When it comes to the programming of the electronic brains of modern EFI engines, there are several common names we have within the automotive lexicon for those people who specialize in turning ones and zeroes into usable horsepower. The two most common terms — both of which conjure up distinct images — are “tuner” and “calibrator.”
We touched on the differences in a recent article on SAM Tech’s new EFI Calibration series of classes , but generally, when you hear the word “calibrator” you probably imagine someone with glasses who sits behind a bank of computers in a laboratory setting, who views the world as a Matrix-like stream of computer code while refining an engine’s performance.
Conversely, the term “Tuner” can elicit visions of laptop computers wired sloppily into the passenger seat of an import, flashing “DANGER TO MANIFOLD” (thanks to the late-‘90s and early 2000s). Or more likely, if you live in this decade, you think of someone with a laptop who understands the complexities of the modern ECU and knows how to make your car run well after you throw a bunch of parts at it.
While the video above from The Tuning School  is mostly a satirical skit meant in good fun, it does, address some key points in the differences between a calibrator and a tuner. “They are actually two very different occupations, but the industry likes to mix and match these terms loosely,” says Bob Morreale, president of The Tuning School.
Defining the Roles
“Tuners show up to work each day at the dyno shop and finds a surprise at their doorstep,” Morreale explains. “It could be eBay turbos from the cheap guy down the road or a high-end build. Either way, a tuner’s day consists of taking a build that may be low- or high-quality, and typically has to make it start well, idle and part throttle well, and go fast as it can when the pedal hits the floor, keeping reliability in the mix too. The tuner has to be smart and flexible, and above all; patient while they work on the dyno.”

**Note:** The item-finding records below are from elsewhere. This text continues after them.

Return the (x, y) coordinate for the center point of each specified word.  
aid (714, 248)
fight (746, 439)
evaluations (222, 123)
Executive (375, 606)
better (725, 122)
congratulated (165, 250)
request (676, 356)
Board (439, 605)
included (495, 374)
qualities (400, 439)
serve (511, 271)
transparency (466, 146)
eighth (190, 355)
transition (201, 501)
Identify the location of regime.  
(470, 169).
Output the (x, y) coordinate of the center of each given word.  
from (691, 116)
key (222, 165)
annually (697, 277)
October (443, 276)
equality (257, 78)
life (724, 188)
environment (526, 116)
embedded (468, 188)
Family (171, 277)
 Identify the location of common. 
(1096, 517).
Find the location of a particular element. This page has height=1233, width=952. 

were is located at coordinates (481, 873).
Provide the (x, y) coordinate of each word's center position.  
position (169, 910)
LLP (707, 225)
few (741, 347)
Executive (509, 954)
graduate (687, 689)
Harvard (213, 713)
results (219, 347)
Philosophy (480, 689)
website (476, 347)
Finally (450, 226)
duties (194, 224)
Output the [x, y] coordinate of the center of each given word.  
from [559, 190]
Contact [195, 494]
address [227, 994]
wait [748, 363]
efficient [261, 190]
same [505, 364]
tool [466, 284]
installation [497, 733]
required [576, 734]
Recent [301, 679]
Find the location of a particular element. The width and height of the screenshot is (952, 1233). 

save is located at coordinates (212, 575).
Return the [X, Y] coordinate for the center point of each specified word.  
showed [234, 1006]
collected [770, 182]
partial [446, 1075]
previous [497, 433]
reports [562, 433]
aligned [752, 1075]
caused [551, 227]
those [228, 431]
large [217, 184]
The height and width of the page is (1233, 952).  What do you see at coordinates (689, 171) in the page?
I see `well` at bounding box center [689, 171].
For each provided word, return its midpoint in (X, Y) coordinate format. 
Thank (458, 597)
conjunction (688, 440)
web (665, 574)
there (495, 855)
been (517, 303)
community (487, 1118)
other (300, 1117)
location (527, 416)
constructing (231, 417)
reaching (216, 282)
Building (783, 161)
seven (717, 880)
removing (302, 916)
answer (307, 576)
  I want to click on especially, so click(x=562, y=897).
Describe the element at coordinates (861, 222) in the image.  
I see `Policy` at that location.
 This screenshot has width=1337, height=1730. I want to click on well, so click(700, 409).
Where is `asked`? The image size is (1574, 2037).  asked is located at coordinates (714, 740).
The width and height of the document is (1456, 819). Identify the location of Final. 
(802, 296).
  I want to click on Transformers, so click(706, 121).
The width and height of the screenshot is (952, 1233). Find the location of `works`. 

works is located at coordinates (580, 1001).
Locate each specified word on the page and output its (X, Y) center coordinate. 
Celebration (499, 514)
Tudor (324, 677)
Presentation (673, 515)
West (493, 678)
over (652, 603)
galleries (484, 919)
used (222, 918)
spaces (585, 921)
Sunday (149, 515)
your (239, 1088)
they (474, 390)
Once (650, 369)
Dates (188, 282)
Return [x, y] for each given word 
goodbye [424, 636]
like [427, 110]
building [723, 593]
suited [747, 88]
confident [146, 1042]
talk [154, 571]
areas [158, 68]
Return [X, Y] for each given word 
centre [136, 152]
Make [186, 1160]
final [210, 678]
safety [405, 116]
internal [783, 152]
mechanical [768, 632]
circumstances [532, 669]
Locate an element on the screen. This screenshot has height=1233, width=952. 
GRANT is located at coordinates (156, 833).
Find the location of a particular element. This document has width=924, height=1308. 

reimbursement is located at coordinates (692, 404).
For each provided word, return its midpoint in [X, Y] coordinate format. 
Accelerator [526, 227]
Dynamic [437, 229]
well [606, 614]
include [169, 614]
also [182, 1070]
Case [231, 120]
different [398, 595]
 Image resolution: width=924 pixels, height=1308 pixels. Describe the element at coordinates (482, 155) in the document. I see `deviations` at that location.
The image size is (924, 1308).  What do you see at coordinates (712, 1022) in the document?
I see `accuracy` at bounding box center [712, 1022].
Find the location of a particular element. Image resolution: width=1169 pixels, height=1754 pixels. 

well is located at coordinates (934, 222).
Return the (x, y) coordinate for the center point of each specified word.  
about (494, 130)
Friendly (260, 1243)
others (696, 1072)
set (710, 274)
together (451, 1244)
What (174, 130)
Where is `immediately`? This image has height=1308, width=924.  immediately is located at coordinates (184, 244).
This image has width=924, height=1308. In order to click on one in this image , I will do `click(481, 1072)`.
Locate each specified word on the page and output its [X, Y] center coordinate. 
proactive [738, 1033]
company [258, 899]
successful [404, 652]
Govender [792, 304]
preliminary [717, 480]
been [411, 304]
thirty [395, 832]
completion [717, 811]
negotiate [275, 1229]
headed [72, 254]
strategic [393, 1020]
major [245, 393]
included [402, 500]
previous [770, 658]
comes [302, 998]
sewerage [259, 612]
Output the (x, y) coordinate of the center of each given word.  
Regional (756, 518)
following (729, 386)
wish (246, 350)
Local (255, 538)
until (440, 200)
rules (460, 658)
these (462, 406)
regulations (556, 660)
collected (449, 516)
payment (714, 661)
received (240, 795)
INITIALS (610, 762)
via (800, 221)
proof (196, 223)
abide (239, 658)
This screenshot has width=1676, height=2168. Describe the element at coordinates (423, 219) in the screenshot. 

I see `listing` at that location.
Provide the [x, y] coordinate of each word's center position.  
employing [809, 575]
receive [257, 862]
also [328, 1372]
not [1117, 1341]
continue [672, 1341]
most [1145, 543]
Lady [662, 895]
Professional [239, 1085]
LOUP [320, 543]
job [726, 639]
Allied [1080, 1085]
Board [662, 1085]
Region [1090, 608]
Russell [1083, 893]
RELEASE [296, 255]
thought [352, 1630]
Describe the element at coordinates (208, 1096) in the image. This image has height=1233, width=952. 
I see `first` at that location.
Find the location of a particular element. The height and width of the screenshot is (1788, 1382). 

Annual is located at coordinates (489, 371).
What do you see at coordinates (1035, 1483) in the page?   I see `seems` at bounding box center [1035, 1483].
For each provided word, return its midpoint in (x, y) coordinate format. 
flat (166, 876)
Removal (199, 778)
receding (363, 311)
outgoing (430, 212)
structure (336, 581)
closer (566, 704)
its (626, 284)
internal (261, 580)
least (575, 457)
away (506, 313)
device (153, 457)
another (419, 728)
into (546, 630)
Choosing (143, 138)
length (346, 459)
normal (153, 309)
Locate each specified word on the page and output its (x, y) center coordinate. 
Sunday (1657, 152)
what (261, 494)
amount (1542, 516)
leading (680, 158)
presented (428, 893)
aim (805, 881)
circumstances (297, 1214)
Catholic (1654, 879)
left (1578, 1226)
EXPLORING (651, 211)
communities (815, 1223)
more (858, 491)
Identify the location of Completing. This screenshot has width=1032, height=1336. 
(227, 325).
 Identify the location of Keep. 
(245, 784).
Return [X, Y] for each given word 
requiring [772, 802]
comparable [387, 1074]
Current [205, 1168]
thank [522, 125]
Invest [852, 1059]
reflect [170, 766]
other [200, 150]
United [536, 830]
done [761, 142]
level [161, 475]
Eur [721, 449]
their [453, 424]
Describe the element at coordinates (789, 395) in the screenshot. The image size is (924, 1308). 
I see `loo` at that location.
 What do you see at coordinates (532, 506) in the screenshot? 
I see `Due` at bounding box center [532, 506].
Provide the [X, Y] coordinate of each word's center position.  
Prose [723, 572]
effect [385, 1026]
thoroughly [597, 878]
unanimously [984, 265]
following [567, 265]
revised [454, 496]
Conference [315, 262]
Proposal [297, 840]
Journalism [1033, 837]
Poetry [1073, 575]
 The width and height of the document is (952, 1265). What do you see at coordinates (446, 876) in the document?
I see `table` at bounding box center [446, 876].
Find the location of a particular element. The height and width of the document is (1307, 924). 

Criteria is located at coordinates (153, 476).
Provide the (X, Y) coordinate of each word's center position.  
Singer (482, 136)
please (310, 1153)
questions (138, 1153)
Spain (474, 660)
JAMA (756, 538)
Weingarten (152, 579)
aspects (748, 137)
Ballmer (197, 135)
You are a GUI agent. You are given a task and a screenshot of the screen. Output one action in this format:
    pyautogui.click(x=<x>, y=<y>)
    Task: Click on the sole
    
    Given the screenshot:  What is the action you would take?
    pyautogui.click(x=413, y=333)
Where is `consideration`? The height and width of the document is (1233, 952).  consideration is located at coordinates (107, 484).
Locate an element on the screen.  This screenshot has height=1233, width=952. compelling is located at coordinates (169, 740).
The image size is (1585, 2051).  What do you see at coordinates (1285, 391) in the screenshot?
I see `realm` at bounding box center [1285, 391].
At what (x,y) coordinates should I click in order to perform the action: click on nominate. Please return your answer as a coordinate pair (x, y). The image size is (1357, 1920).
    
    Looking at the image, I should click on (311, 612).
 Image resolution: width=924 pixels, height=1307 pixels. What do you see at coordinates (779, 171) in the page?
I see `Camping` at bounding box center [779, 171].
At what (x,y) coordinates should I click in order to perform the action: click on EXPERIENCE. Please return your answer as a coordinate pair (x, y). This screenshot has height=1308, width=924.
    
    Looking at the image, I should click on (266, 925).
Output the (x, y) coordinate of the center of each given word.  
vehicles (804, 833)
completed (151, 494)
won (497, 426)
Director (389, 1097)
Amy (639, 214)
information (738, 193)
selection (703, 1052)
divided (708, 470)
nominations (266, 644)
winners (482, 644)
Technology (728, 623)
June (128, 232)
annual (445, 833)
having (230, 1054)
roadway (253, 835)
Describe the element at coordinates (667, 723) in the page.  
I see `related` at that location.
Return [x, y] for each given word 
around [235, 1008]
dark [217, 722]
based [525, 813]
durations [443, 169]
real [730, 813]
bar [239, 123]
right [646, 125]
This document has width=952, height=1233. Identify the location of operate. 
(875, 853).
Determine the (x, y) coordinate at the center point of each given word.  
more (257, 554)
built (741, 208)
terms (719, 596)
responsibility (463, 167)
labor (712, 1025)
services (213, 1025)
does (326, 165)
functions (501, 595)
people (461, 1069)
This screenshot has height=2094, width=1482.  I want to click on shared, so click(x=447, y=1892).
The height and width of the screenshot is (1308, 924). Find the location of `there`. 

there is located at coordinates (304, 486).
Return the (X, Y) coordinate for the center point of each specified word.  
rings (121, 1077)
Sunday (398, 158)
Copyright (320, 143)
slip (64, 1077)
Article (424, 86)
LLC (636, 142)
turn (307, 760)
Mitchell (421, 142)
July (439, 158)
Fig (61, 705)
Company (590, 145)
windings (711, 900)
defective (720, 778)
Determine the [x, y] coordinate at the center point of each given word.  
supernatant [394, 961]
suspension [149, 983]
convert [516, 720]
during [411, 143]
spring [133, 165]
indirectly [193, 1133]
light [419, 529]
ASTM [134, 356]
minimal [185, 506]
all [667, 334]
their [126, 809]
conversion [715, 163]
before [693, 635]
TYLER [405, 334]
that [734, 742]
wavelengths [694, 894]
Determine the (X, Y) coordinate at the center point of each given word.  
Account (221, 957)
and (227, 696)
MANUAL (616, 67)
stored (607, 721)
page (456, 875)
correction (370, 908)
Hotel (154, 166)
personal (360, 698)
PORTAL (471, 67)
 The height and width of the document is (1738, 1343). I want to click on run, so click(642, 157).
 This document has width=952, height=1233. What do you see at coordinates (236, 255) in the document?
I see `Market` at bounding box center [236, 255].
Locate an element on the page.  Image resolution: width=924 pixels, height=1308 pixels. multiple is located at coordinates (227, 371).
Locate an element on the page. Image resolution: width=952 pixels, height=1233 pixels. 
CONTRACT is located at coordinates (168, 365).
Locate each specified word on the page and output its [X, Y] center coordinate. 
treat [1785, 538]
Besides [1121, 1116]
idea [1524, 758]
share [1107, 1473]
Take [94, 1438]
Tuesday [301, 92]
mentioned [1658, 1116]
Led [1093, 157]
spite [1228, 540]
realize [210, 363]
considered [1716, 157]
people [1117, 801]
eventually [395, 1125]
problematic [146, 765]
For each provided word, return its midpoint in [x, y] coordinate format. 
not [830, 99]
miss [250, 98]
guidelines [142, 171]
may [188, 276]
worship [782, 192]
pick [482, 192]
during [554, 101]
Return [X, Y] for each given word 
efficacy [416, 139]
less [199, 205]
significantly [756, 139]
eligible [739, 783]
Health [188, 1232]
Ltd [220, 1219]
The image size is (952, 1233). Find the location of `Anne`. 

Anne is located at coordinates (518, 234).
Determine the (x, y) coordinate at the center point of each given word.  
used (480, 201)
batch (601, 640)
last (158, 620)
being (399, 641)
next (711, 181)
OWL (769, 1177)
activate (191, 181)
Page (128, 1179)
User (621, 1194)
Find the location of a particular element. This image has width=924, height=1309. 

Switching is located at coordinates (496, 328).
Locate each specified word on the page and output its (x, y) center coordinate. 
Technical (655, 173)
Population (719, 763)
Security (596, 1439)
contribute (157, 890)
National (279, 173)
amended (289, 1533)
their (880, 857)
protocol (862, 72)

Morreale also expands on what a calibrator job consists of. “Calibrators show up to work in a more formal testing environment, and typically work for an OEM,” he says. “They are highly organized and given specific sections or tasks that contribute to the overall calibration. It’s highly unusual for any single calibrator to do every single part of the calibration because their team is typically building an entire calibration from scratch. Calibrators are typically specialized, trained for one area of the calibration from the start, but they can move from area to area over time and multiple projects.”
More than just a difference in scope of work, tuners and calibrators generally have a different background and education as well. “Typically tuners start out at home and learn on their own vehicles. We have many methods for people to get started, such as learn-at-home, online classes, and in-person classes. However, it takes months of practice and learning on a single brand of tuning software and vehicle to become proficient,” Morreale says.
“A Calibrator typically starts his or her career as a graduate from a college with a Mechanical Engineering degree or similar. They are typically recruited by an OEM and spend a fair amount of time learning about their goals and understanding the testing process and procedures.”
Differences aside, the two terms are basically two sides of the same coin. “The reality is that you can find real brilliance in the people whose job it is to be in each of these very different roles,” says Morreale. “I’ve known tuners who can make an insane combination of high-end engine parts run and drive fantastic that were never designed to.”
“Conversely, many calibrators I have talked with, wish that they had the freedom to fine-tune their calibrations to the degree that tuners have. From my perspective, each has its good qualities and deserves respect, and neither should look down on the other.”